Band 3 is a ubiquitous membrane transport protein found in Golgi, mitochondrial, nuclear, and cell membranes. It is the most heavily used anion transport system in the body because it is responsible for CO2 exchange in all tissues and organs and for acid-base balance. The anion transport regions are mapped along the band 3 molecule using synthetic peptides (pep) from extracellular regions of band 3 and/or suspected anion transport regions. Assays include anion transport/inhibition and immunoblotting with anti-idiotypic antibodies to a transport inhibitor. Results indicate that anion binding/transport regions of band 3 reside within residues 549-594, (588-594 being the most active) and 804-839 (822-839 being the most active), and 869-883. Pep-COOH (residues 812-827), which is part of senescent cell antigen, is an anion binding site with most of the activity localized to residues 813-818 (the six amino acids on the amino side of pep-COOH). The stilbene disulfonate inhibitors of transport bind to peptide 812-830, and possibly peptides 788-805 and 800-818, as determined with anti-idiotypic antibodies.
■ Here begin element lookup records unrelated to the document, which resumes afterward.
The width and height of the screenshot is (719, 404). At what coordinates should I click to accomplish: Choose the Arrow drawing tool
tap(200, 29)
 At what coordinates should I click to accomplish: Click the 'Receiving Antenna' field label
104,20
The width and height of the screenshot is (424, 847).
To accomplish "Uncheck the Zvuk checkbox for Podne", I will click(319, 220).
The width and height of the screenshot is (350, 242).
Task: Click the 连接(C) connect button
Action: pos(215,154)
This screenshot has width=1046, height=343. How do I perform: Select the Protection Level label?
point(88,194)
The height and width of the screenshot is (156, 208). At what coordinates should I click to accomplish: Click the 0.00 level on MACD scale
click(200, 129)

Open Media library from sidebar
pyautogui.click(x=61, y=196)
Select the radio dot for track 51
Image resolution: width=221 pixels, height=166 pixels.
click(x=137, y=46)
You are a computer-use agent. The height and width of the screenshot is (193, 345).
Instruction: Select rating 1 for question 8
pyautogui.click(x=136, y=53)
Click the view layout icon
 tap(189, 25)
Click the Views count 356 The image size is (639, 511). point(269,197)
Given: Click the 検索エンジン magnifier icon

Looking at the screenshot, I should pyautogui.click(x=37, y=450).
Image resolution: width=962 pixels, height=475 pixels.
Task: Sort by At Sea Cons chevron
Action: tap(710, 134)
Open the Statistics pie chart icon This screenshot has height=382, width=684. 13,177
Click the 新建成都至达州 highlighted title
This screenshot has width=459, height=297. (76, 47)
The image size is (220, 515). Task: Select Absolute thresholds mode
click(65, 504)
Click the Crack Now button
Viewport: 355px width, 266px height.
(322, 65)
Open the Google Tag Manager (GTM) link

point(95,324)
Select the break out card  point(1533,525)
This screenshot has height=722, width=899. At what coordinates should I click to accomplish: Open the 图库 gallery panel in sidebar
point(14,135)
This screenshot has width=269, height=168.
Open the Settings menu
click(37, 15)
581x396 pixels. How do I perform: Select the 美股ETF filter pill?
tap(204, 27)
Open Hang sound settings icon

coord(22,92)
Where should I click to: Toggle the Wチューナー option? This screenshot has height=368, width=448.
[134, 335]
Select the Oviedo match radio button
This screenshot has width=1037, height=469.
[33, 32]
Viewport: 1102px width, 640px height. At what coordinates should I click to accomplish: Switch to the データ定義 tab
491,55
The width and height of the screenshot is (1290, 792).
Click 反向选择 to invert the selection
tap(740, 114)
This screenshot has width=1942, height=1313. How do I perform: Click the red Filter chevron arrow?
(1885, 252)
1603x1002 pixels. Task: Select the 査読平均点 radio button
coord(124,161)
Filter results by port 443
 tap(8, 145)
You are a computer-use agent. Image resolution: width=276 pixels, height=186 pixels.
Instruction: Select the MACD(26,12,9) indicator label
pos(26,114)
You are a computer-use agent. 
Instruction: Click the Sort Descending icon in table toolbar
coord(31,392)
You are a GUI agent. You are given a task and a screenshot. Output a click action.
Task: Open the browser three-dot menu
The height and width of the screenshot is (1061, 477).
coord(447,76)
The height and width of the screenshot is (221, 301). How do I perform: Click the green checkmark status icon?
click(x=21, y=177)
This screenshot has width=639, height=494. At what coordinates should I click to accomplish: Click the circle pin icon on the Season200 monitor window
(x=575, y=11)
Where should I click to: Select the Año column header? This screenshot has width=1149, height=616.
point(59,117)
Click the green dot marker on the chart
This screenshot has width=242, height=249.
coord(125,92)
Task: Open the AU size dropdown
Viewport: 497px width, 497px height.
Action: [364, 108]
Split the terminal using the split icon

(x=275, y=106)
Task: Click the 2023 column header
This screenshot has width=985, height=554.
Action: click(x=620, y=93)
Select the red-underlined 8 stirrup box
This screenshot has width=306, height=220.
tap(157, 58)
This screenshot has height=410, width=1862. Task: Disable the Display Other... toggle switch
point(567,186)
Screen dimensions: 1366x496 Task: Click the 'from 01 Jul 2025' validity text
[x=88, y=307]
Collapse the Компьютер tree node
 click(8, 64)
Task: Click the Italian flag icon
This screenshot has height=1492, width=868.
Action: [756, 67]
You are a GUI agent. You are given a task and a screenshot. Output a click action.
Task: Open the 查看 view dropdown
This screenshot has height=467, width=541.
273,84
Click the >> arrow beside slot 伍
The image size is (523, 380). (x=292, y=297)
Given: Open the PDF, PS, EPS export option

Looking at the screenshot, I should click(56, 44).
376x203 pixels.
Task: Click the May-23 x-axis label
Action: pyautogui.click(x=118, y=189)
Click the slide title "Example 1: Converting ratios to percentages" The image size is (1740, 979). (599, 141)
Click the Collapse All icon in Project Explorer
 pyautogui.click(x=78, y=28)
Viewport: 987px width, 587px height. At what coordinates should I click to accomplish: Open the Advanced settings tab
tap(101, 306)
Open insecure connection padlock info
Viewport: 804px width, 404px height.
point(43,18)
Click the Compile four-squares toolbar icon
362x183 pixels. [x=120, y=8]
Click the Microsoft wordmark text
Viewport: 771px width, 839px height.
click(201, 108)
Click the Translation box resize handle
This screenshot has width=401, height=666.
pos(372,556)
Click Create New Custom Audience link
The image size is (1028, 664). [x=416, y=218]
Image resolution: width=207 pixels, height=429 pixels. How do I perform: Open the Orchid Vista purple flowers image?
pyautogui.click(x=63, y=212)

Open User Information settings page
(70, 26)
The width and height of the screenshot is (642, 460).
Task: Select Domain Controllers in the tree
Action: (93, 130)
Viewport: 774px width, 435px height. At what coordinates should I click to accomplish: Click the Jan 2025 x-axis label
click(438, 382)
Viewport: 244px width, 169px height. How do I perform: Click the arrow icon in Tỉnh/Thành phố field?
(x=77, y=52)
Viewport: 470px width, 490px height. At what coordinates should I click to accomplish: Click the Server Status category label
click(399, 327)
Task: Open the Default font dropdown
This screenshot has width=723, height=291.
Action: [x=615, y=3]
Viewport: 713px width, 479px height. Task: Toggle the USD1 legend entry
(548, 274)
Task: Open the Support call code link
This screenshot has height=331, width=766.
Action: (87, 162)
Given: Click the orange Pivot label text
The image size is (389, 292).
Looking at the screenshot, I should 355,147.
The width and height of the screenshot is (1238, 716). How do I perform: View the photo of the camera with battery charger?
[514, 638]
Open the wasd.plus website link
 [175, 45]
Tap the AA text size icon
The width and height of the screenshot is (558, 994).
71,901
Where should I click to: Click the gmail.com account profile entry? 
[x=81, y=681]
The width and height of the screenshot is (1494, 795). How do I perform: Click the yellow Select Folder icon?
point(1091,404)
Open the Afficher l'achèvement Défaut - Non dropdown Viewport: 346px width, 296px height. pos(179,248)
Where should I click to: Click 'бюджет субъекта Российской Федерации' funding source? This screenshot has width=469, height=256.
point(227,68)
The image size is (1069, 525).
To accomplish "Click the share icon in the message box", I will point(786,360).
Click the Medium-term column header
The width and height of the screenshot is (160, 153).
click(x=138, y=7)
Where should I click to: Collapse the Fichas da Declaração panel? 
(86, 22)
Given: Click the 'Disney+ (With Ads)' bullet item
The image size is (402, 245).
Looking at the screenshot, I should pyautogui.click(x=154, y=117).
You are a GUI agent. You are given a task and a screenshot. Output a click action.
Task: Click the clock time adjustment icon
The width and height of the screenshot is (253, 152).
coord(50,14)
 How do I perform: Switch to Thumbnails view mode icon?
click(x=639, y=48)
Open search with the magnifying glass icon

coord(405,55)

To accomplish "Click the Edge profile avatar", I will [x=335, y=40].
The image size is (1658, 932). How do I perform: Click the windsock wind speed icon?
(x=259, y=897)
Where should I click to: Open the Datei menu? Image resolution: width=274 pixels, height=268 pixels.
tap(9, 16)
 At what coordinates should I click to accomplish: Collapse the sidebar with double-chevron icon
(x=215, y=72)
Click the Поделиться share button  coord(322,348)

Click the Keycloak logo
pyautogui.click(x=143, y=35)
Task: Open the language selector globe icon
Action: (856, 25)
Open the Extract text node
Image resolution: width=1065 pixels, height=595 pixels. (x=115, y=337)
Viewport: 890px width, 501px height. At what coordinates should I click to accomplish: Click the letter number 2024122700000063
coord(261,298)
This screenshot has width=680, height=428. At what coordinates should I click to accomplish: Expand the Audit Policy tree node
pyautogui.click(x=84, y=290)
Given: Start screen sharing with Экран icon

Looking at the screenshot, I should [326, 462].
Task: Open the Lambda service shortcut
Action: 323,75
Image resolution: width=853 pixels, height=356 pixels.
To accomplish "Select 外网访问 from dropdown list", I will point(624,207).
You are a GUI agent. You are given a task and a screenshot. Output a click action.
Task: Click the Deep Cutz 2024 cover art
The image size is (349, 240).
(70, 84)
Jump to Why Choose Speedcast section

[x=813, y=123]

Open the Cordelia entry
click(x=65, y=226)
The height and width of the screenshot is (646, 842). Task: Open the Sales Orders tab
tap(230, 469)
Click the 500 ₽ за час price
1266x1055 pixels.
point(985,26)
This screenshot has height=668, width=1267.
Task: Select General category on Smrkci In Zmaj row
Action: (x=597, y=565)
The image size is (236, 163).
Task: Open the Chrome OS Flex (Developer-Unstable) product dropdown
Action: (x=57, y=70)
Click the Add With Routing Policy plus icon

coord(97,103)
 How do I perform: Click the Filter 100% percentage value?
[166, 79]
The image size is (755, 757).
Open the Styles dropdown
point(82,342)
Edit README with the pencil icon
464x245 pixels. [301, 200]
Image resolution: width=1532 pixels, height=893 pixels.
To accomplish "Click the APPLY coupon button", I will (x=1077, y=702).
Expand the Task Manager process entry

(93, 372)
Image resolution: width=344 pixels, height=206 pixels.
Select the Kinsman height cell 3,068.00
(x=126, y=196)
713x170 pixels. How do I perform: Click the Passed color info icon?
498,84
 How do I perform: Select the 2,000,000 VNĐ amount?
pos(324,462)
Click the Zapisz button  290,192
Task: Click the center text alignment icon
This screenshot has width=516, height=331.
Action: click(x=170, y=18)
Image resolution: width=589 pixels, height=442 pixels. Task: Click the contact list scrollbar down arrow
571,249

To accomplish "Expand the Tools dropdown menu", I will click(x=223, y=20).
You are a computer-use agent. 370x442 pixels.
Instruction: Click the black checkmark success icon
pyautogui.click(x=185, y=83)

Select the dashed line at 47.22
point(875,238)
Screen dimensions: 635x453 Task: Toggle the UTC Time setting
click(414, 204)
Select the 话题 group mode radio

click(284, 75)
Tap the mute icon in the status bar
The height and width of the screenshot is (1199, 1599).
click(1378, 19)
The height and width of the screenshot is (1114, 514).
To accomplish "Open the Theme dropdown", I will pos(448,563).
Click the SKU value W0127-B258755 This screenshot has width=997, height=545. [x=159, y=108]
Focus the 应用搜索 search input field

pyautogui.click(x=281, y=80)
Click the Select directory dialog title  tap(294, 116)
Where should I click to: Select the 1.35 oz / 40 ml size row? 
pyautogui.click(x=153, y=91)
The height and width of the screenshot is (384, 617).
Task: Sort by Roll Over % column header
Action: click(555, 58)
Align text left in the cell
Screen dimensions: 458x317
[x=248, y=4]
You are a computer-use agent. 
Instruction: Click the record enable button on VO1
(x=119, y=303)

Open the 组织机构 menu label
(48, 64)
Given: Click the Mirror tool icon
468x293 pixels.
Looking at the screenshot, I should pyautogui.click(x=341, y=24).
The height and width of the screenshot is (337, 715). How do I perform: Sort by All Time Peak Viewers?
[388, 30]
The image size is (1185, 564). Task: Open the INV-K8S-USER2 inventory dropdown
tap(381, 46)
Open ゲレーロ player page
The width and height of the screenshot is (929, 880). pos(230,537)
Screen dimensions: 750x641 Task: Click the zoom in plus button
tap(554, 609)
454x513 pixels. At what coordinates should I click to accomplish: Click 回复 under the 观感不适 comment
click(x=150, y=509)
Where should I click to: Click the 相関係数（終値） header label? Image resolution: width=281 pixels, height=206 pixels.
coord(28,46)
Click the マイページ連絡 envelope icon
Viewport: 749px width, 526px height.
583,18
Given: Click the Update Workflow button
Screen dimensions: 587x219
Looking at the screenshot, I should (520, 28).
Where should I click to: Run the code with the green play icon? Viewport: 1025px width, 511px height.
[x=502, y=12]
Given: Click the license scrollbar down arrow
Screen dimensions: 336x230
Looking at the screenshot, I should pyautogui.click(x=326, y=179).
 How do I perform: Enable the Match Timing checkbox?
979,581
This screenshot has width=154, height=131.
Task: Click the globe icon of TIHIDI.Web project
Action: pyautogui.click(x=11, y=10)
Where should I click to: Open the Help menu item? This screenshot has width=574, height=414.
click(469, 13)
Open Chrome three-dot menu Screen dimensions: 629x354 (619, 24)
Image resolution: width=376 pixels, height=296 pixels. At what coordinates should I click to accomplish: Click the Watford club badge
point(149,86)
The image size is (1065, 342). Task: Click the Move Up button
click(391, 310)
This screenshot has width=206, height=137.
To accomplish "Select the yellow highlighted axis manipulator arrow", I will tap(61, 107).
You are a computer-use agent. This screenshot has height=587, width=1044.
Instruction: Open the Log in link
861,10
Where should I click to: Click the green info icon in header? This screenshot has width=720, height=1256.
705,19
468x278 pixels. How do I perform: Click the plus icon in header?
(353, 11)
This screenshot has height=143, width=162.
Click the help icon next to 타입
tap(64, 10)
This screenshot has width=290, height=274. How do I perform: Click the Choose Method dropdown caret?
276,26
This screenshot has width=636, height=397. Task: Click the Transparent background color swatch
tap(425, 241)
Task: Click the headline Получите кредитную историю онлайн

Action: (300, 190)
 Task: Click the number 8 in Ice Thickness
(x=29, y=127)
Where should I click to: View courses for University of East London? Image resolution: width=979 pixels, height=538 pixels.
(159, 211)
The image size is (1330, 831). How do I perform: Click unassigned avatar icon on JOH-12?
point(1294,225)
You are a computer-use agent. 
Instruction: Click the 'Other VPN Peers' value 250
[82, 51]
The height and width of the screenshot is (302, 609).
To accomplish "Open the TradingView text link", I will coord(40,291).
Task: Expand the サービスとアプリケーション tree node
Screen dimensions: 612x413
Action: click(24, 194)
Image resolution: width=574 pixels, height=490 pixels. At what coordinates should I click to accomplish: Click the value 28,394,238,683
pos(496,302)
Residues 538-554, which have been reported to be a transport segment of band 3, do not bind sulfate. Band 3 external loops containing residues 539-553 and 812-830, and internal segments containing residues 588-594 and 869-883, are in close spacial proximity in the membrane. The contribution of lysine and/or arginine to anion transport is examined by synthesizing peptides in which glycines or arginines are substituted for lysines or arginines. Lysines can contribute to anion binding but are not required.